In der Rubrik «Mein Name ist ...» stellen wir jeden Tag ein Tier vor, das in oder an der Aare lebt.

Ein Tagpfauenauge.

Ein Tagpfauenauge.

(Bild: iStock)

Franziska Zaugg

Vier rostrot gefärbte Flügel mit je einem Punkt in den Farben Schwarz, Blau und Gelb: Das Kleid, das ich trage, erschreckt und verzückt. Vögel sehen Augen und ergreifen die Flucht. Schmetterlingsfreunde schnappen ihr Smartphone und machen ein Bild.

Brauche ich Ruhe, dann tarne ich mich. Ich kann so tun, als wäre ich ein verdorrtes Blatt. Dazu klappe ich meine Flügel zusammen und zeige deren braungraue Unterseite. Vögel fallen darauf rein, Mäuse nicht. Sie vertreibe ich, indem ich mit meinen Flügeln – deren Spannweite etwa fünf Zentimeter misst – flattere und dabei zische. Denn so schnell lassen wir Tagpfauenaugen uns nicht fangen. Oh nein!

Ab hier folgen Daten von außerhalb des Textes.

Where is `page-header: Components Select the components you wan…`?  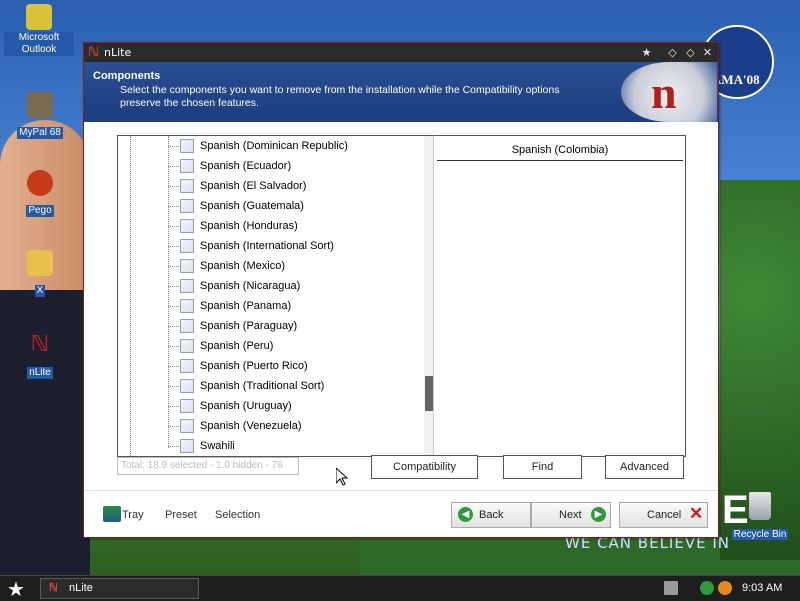
page-header: Components Select the components you wan… is located at coordinates (401, 92).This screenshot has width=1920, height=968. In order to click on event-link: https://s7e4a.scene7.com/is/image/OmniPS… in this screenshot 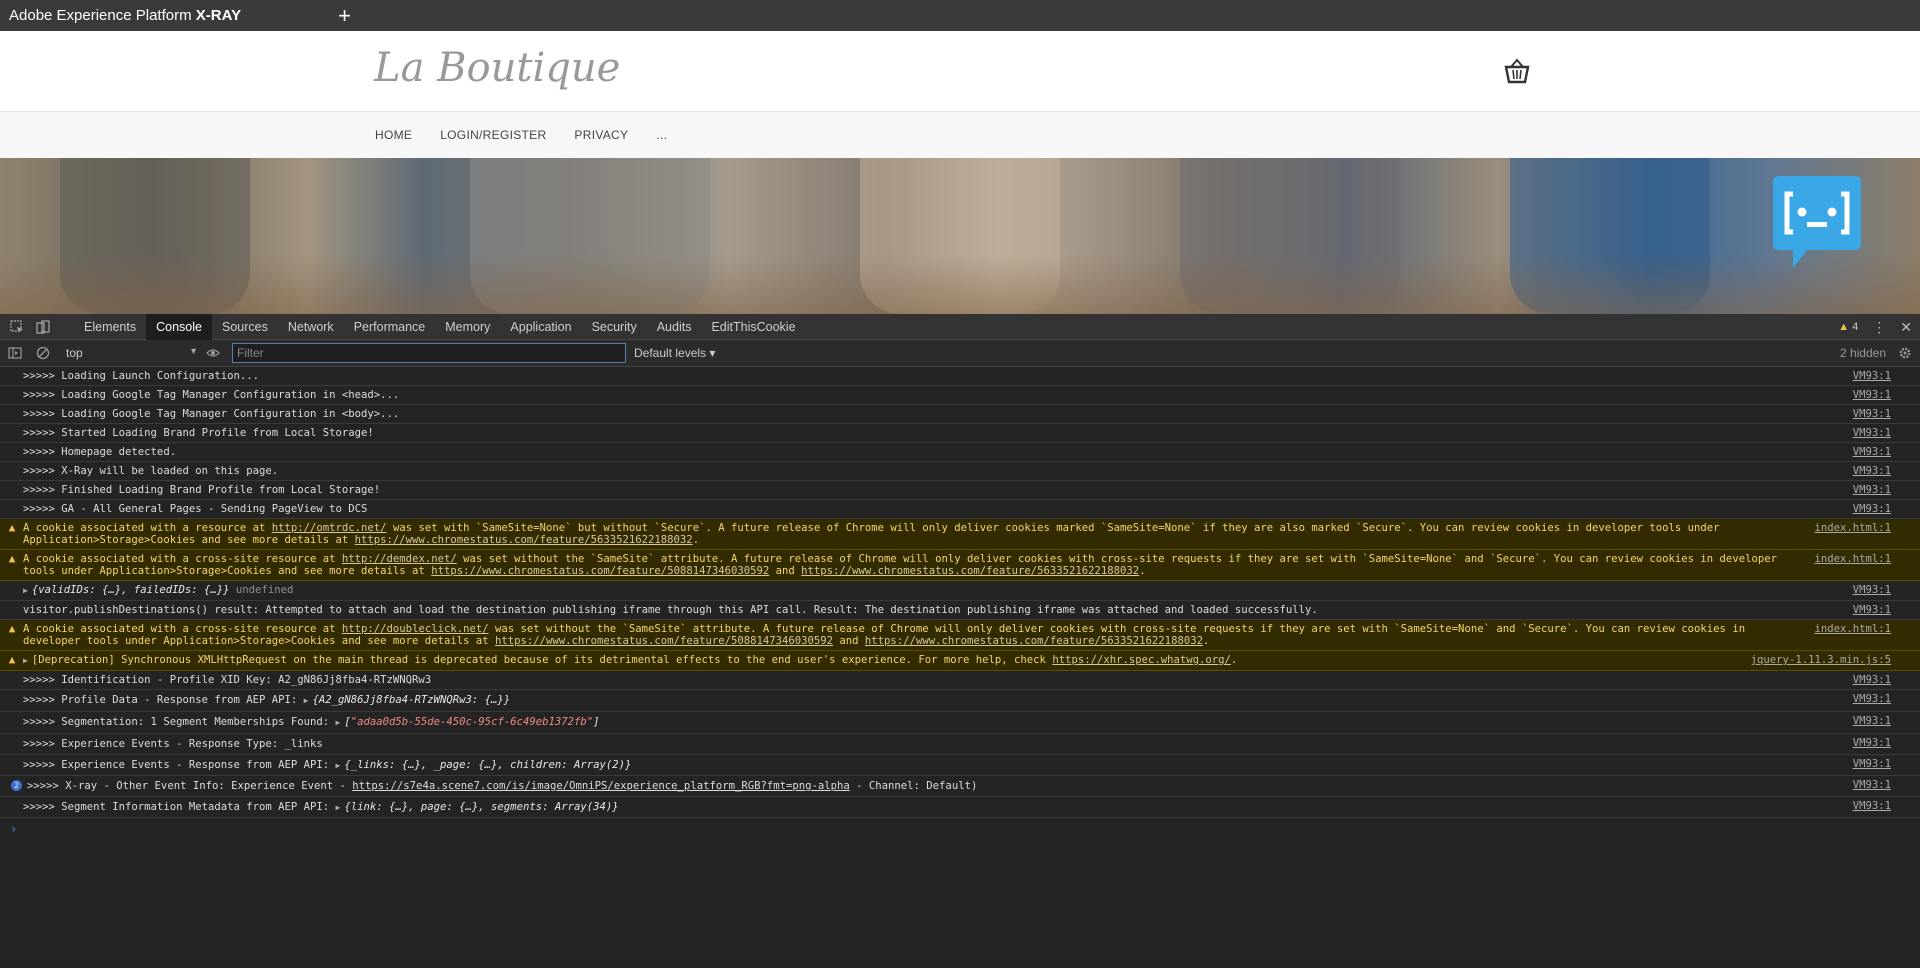, I will do `click(600, 786)`.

Ich selber bin kein Räuber. Meine Nahrung ist Nektar, etwa von Huflattich, Klee oder Löwenzahn. Die Pflanzen wachsen an der Aare zuhauf. Meine an die hundert Eier lege ich an Brennnesseln ab. Und die Raupen, die daraus schlüpfen, sind ausgewachsen bis vier Zentimeter lang, schwarz mit weissen Punkten und stachelig. In Gruppen fressen sich die kleinen Tiere die Brennnesseln rauf und runter. Mit vollem Magen ziehen sie sich dann auf einen vertrockneten Stiel zurück und verpuppen sich. Nur drei Wochen später beginnt mein Leben. Ich verlasse diese Hülle, spanne meine Flügel aus und fliege in den sonnigen Tag hinein.